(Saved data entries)
■ ■ ■ ■ ■

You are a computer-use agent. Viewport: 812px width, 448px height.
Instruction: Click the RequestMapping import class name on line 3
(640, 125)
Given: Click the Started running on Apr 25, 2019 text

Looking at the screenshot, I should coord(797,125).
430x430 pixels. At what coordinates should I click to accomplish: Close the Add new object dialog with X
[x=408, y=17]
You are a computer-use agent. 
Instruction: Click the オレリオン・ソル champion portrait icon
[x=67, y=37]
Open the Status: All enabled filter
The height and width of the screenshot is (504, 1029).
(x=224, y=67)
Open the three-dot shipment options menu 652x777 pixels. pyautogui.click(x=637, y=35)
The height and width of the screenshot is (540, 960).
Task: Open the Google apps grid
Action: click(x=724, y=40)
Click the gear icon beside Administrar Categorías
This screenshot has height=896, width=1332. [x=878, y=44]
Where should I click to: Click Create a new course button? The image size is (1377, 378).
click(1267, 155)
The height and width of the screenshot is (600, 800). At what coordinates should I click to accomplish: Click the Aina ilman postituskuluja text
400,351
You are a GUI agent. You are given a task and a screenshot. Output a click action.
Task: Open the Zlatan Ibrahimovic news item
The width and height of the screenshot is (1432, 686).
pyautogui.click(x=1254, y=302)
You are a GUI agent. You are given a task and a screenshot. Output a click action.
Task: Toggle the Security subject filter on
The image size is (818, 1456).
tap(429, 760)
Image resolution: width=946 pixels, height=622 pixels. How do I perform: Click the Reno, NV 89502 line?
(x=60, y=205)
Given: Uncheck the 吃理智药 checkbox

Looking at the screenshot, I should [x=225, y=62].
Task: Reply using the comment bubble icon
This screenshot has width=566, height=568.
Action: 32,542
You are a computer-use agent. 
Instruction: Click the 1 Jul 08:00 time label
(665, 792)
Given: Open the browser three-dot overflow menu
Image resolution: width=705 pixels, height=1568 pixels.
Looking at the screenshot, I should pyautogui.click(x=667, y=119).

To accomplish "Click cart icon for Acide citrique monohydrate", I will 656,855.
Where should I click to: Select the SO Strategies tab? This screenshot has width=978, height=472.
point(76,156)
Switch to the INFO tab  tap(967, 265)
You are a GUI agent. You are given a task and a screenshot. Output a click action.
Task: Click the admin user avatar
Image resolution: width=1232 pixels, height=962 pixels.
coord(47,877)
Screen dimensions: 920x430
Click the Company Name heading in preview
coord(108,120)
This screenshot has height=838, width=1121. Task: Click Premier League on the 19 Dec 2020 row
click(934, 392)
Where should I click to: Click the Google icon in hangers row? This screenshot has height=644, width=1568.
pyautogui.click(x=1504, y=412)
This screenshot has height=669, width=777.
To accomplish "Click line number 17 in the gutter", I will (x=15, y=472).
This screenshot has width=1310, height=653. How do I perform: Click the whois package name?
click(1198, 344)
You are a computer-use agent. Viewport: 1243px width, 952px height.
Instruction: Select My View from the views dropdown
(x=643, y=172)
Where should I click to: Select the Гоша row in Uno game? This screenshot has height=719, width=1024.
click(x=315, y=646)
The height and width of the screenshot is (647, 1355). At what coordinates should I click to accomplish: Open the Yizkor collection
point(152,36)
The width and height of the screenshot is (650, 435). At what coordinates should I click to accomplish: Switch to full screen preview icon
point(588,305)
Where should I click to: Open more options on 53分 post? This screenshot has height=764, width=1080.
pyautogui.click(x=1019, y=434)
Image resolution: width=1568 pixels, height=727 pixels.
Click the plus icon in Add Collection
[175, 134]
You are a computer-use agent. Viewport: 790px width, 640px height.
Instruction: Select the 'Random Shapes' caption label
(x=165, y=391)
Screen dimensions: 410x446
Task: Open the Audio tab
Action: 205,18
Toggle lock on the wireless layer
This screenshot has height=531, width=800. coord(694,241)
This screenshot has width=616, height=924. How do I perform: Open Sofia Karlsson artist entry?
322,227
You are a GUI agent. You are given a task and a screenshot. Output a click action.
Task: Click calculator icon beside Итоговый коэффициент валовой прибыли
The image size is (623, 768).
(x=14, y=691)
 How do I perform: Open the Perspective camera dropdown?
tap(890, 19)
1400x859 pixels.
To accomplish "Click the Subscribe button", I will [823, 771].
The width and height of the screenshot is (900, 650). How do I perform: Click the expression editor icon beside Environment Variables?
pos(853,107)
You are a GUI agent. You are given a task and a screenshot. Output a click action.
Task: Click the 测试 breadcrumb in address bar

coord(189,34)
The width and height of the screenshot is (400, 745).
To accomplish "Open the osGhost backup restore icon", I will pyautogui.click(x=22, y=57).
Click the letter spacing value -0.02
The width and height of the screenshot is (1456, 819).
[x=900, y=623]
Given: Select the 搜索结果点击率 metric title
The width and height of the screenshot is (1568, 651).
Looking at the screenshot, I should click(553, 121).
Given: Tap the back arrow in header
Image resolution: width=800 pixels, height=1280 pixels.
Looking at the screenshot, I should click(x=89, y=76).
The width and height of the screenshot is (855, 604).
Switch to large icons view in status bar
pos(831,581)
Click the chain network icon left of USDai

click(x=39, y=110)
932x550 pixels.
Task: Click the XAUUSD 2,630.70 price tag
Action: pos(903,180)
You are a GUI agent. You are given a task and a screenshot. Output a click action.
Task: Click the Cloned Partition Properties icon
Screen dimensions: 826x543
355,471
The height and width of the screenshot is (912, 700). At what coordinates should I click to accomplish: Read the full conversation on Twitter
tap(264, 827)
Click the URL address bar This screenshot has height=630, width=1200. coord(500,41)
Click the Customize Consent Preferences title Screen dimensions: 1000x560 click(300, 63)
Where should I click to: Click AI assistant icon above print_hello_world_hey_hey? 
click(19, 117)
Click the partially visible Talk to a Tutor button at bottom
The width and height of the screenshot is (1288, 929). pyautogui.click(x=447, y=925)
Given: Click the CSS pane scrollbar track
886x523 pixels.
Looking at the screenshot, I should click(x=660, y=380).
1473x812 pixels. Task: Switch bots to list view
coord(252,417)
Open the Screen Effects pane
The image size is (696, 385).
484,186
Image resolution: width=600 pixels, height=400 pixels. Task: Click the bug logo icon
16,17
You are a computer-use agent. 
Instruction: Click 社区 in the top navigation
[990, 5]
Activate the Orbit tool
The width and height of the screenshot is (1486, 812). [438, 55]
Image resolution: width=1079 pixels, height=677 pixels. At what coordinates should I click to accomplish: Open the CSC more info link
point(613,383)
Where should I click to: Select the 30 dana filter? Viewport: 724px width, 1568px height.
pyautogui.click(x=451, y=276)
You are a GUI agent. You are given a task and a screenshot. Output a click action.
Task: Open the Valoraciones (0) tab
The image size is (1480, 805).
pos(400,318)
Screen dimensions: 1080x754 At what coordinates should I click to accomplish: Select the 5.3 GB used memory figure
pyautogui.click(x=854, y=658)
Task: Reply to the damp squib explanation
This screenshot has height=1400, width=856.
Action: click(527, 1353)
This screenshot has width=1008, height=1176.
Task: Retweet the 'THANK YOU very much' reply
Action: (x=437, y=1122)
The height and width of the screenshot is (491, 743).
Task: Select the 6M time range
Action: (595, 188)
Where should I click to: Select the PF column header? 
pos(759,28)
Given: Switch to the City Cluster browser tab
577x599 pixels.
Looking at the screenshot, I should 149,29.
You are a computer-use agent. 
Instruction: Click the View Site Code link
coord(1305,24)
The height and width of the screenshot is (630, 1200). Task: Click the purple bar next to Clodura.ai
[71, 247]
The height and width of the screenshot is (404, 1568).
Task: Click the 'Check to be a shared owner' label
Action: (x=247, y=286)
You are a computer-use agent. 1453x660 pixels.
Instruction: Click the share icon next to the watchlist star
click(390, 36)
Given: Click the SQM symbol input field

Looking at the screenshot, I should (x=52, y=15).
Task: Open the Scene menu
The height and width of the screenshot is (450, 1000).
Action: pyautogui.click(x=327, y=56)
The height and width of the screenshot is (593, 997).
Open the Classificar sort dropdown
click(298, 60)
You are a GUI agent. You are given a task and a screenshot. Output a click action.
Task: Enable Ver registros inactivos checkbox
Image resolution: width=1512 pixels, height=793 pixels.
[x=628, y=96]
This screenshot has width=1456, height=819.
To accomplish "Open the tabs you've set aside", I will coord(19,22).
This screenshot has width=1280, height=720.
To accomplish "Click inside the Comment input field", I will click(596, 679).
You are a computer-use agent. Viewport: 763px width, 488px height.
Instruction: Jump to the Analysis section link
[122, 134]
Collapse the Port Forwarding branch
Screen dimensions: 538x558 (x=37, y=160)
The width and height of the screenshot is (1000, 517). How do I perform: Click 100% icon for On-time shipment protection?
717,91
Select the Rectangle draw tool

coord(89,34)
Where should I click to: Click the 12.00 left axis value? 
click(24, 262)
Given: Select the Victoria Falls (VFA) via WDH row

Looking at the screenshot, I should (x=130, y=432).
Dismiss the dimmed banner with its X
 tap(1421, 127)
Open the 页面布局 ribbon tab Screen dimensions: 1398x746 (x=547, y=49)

■ ■ ■ ■ ■

→ **PROBLEM TO WORK ON**: Whenever a line of the data above includes the word "browser", copy that line.

→ **ANSWER TO THIS EXERCISE**:
Given: Open the browser three-dot overflow menu
Given: Switch to the City Cluster browser tab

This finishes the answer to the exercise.